If fedratinib were approved for kidney disease (which is not currently the case), benefits in reducing kidney scarring might take weeks to months to appear, similar to other anti-scarring treatments. However, side effects like vitamin B1 deficiency could develop within weeks. Any actual use would require ongoing monitoring indefinitely. Realistic expectations: this is early-stage research; 5-10 years of additional clinical trials would be needed before this drug could potentially be approved for kidney disease.

Want to Apply This Research?

  • If a patient were enrolled in a clinical trial using fedratinib, they should track: (1) Kidney function markers (eGFR and creatinine levels from blood tests), (2) Vitamin B1 levels (from blood tests), (3) Symptoms of vitamin B1 deficiency (tingling in hands/feet, weakness, confusion), (4) Urinary symptoms (changes in urine color, frequency, or pain), (5) Neurological symptoms (dizziness, numbness, memory problems).
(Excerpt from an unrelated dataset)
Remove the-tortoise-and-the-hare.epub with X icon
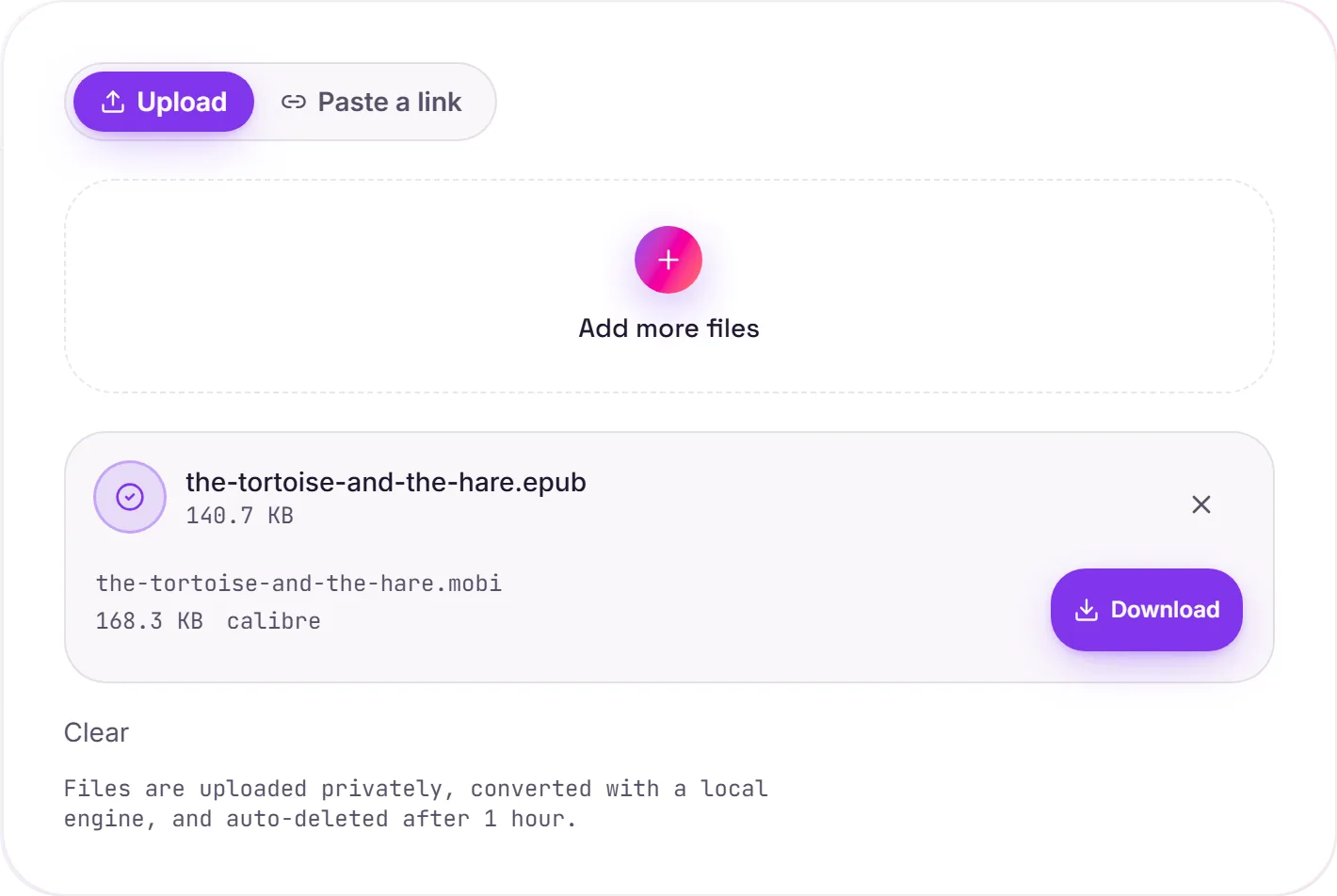 [1201, 504]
Record test dates and results monthly.
  • Users in a hypothetical fedratinib trial could use an app to: (1) Set reminders for scheduled blood tests and doctor visits, (2) Log vitamin B1 supplement doses if prescribed, (3) Record any new symptoms or side effects daily, (4) Track dietary sources of vitamin B1 (whole grains, nuts, pork, fish), (5) Maintain a medication log showing exact doses and timing, (6) Generate reports to share with their doctor at appointments.
  • Long-term monitoring would require: (1) Monthly blood tests for kidney function (eGFR, creatinine) and vitamin B1 levels for the first 3-6 months, then quarterly if stable, (2) Regular doctor visits (monthly initially, then every 3 months) to review results and symptoms, (3) Annual comprehensive kidney disease assessments, (4) Continuous symptom tracking through the app with alerts for concerning changes, (5) Coordination between nephrology (kidney specialist) and primary care doctors, (6) Documentation of all side effects for safety reporting.
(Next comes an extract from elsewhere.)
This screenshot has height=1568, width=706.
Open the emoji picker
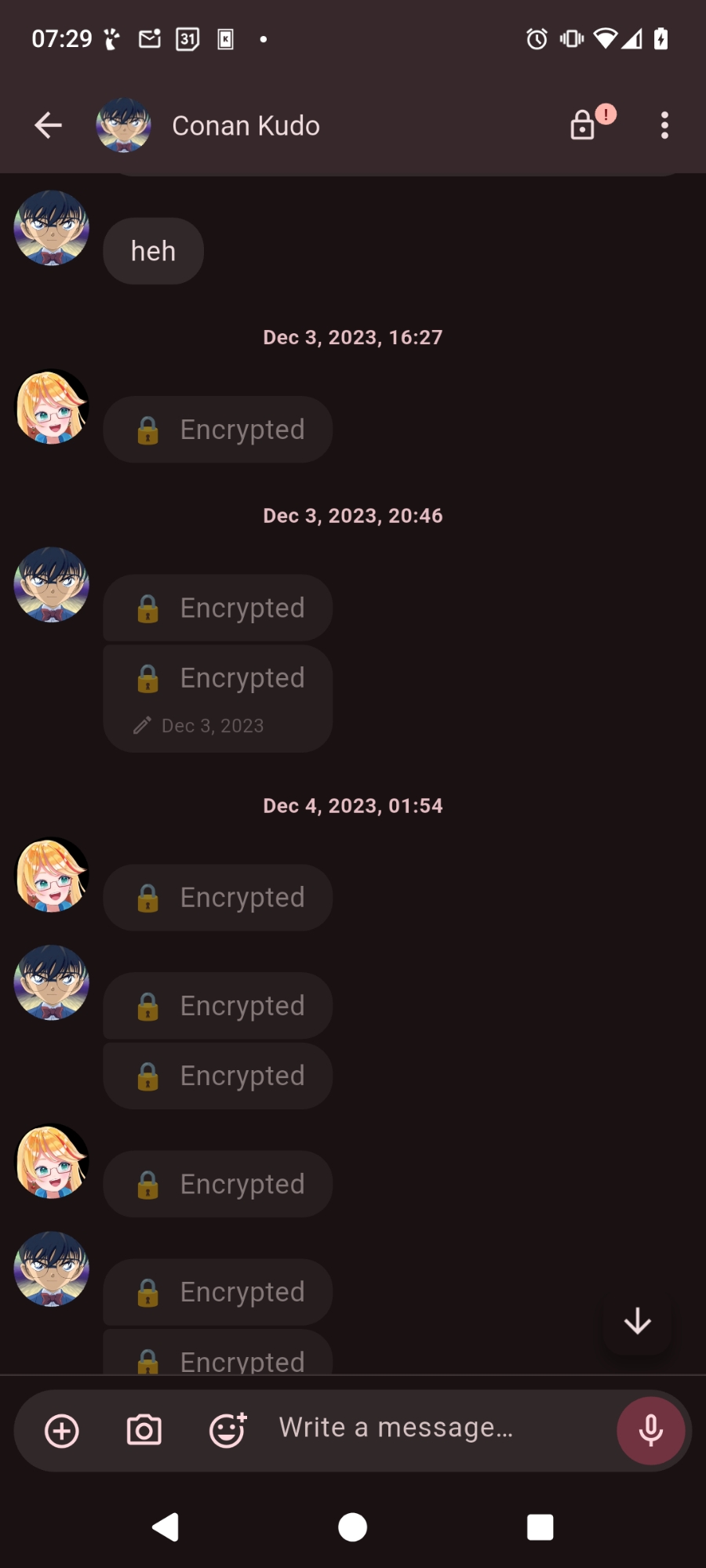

This research is preliminary and does not establish that fedratinib is safe or effective for treating chronic kidney disease. Fedratinib is not currently approved by the FDA for kidney disease treatment. This article is for educational purposes only and should not be used to make medical decisions. If you have chronic kidney disease, consult your nephrologist (kidney specialist) before considering any new treatments. If you are currently taking fedratinib for an approved condition, do not stop or change your dose without talking to your doctor. The findings about vitamin B1 deficiency and kidney problems are based on observational data and require confirmation through controlled clinical trials. Anyone experiencing symptoms like confusion, weakness, numbness, or changes in urination while taking fedratinib should contact their healthcare provider immediately.